Est-ce encore un hasard? Transcash est une filiale de Midi France Télécom, une entreprise qui s'est déjà imposée dans l'univers des cartes téléphoniques prépayées, installée à côté de… Marseille. On reste bien dans l'univers du football! C'est grâce à son expérience dans les cartes téléphoniques internationales destinées aux communautés étrangères et d'origine étrangère que Transcash est née (lire l'interview ci-contre). La société s'attaque au géant Western Union, qui domine le marché des transferts d'argent. La Ligue des champions, en somme…

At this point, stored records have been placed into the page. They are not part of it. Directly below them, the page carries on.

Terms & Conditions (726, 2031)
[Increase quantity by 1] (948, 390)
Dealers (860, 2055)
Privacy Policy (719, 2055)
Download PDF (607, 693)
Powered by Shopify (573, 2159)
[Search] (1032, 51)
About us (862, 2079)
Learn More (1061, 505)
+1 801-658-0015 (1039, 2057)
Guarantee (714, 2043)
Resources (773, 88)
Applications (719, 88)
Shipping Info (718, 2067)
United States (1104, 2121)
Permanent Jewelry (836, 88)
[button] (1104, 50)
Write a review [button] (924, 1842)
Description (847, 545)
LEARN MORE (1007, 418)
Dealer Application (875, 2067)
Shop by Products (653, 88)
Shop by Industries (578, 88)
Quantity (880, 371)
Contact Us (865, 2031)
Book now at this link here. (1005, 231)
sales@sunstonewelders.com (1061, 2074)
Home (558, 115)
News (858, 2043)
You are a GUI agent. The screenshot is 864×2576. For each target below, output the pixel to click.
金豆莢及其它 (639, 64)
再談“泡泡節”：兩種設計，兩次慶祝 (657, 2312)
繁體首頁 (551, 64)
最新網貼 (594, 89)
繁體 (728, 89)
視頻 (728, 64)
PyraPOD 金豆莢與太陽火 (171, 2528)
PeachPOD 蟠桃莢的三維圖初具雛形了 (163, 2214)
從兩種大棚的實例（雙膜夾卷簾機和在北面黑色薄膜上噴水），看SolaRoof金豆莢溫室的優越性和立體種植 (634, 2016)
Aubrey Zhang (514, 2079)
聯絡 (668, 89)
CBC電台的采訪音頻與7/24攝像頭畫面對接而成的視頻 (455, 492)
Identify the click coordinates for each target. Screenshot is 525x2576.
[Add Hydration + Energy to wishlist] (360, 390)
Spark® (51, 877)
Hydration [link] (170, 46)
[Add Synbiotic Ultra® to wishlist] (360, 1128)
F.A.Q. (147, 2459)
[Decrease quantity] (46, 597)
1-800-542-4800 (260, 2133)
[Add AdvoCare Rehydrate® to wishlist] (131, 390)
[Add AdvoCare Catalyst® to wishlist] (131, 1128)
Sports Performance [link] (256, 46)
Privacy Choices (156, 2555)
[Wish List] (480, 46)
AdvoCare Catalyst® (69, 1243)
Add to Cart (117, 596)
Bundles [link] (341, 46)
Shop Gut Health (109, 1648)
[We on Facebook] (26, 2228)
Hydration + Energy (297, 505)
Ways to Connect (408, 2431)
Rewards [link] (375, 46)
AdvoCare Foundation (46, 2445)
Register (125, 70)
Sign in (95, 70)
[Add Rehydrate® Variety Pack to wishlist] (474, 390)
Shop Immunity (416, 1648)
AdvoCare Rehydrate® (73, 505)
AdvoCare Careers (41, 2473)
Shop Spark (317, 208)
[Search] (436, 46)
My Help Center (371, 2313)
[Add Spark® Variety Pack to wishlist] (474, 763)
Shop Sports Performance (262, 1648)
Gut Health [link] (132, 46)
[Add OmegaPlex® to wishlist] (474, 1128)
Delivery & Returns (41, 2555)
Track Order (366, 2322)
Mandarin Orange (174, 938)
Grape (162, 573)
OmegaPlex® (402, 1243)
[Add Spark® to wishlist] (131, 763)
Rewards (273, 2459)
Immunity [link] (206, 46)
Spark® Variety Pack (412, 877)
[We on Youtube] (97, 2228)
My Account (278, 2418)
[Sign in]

Pour trouver l'idée créative, Buzzman n'a pas tergiversé. «La majorité des transferts d'argent ont lieu vers les pays du Maghreb ou d'Afrique subsaharienne, explique Thomas Granger, directeur général de Buzzman. Les clients sont essentiellement des hommes de 25 à 40 ans.» Avec un tel public, le thème du football s'est rapidement imposé. «Ce sport est très populaire dans cette communauté, poursuit Thomas Granger. Par ailleurs, une grande partie des futurs talents sont issus de l'immigration.» Cerise sur le gâteau, le terme de «transfert» est aussi commun aux deux milieux: banque et football. D'où ces créations originales dans lesquelles messieurs Ben Arfa, Niang ou Benzema se réjouissent des montants de leurs transferts: 150, 200, 250 euros. Évidemment, au vu des sommes en jeu, il ne s'agissait que d'homonymes de ces grands noms du foot français.
La télévision, gage de sérieux
«Nous recherchions un message à fort impact pouvant générer du bruit, raconte Thomas Granger. Ce traitement était très bien adapté à nos objectifs.» L'agence a déniché, et convaincu, de vrais homonymes anonymes pour cette campagne qui, pour être efficace, devait aussi toucher le mieux possible la cible. Or, dans le marketing ethnique, la stratégie et la tactique média doivent obligatoirement sortir des sentiers battus.
Le dispositif média imaginé par Buzzman et construit par l'agence médias My Media s'appuie sur deux piliers. Tout d'abord des supports à large audience, comme la télévision, dont le rôle est de construire rapidement la notoriété de la marque. Mais pas seulement: la télévision sert aussi à conférer un statut et un gage de sérieux à Transcash. «Ce média était obligatoire pour un lancement de marque, confirme Thomas Granger. La télévision apporte une caution et montre que Transcash est un acteur sérieux. Et il convient d'être sérieux, car là, on parle d'argent. Transcash est un service très impliquant.»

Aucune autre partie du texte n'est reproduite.